出前の男性が帰ると、すぐに院長先生が部屋に戻ってきて、にこやかにほほ笑み、「いかがでしたか」と尋ねた。
僕ら一家が代わる代わるお互いの表情を伺っていると、
「そろそろご決断を」と迫られてきた。当然のことだ。
随分長い事のように感じられた沈黙の後、最初に口を開いたのは、また母だった。
「お食事は大変美味しかったです、どうも御馳走様でした。それに、出前の方のお話を聞く限り、生活面での心配は無さそうな事も分かりました。でも、やっぱり、こんなに突然息子を手放せと言われても、心の準備が…。それに、もし一人息子がここに残るとなると、孫にも会えなくなる訳ですし… それは、やはり辛いです。」
俯き加減にそう言った母を、先生は労わる様な優しい声で、しかし、しっかりと諭した。
「お気持ちは痛いほど分かります。でも、チャンスとは、流れ星の様に突然やって来て、捕まえなければすぐに消えてしまう物です。もしも明日、世界戦争が始まって、比較的安全な疎開先に行ける飛行機の席が一つ空いていたら、もう会えないかもしれないと思われても、貴方方はきっと迷わず息子さんを乗せることでしょう。そう言う事です。さあ、如何なさいますか。」
父は、意気消沈して黙り込んだ母の手を励ますように握りしめた。
「何だかんだ言っても、これは結局あいつの問題だ。僕だっていきなり子離れできる気分ではないけど、親の愛情が子供の将来のチャンスを潰すのは、本末転倒だ。僕らがこんなに頑張っても、ここにいてはいけない理由は見つからなかった。あいつは、何時だって感が良かった。あいつがいいと思うなら、ここにいさせてあげようじゃないか。」
次の瞬間、全ての注目が僕に集まった。唇を真一文字に結んだ父。泣きそうな母。ペルシャ猫の様に表情が読めない院長先生こと悪魔。そして僕は気付いていた。母には悪いけど、いつの間にか僕の決心は固まっていたことに。
「僕は…ここに残ってみたい。鰻に釣られた訳ではないけど。母さん、ごめん。でも、期待が外れたら、またすぐ戻ってくるかもしれないよ。」
ぼくがそう言った途端に、母は本当に泣き出してしまった。父はそんな母の肩を抱き寄せ、院長先生は、これまでに無いほど美しく大きな笑顔を見せた。その時に僕はほんの少しだけ、やっぱり間違いだったのかなと思った。

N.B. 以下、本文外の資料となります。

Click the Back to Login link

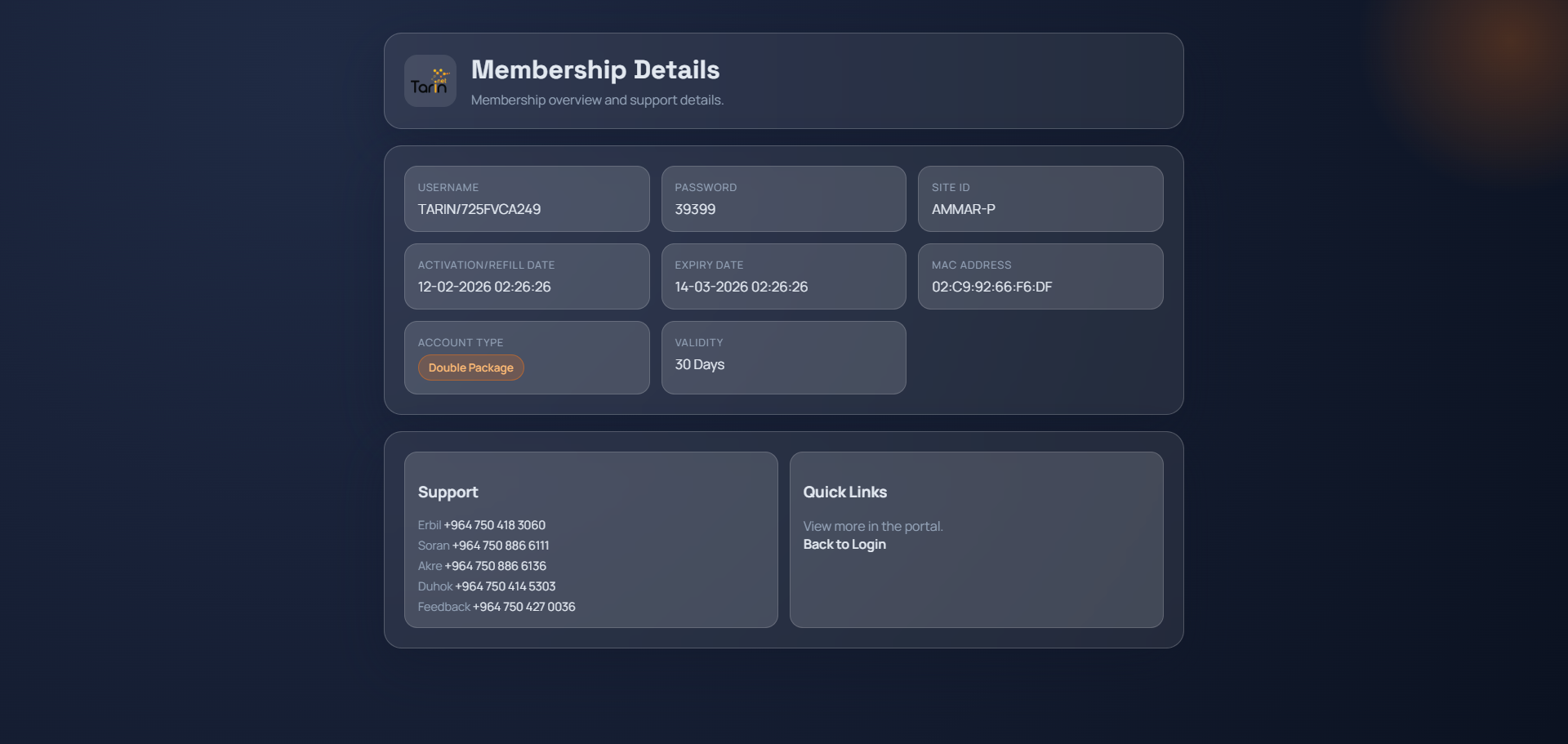[844, 544]
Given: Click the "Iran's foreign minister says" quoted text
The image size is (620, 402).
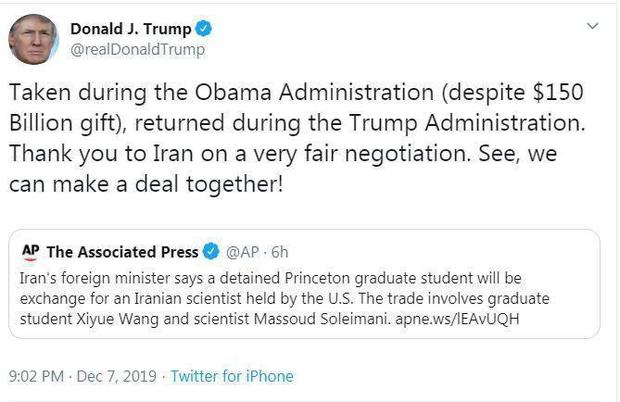Looking at the screenshot, I should (x=100, y=277).
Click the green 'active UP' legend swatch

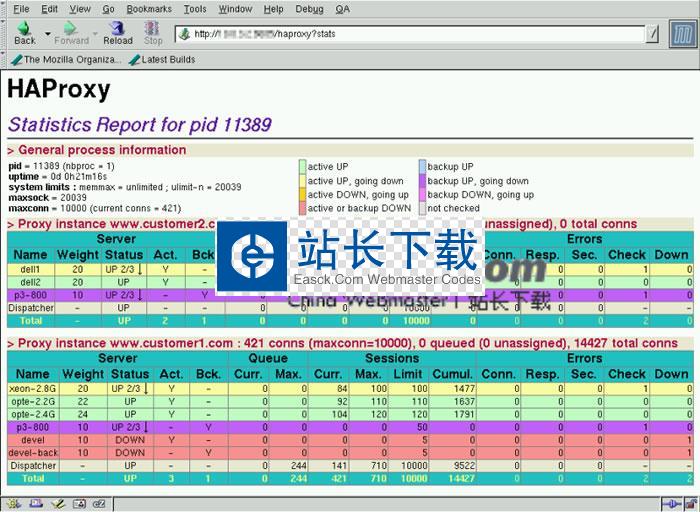click(x=302, y=167)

「さあ!そうと決まったら善は急げ、です。息子さん、ご両親にお別れを言ってください。後の手続きは天使たちに任せましょう。」
僕は、むせび泣く母と悲しげに微笑む父を交互に見た。毎日当たり前の様に会えると思っていた両親に別れを告げるのは、とても変な感じだったし、母の泣き顔を見るのは胸が痛んだ。本当にこれでいいのだろうか。僕が躊躇していると、母にがばっと抱き寄せられた。僕の肩ほどしか背がないのに、力強い腕。その僕らを、父が包み込むように抱きしめた。僕が覚えている限り初めての、家族ハグ。
「またね、元気でね」と母。
「楽しんでこい」と父。
僕は何も言えずに頷いた。鼻の奥がつんと痛かった。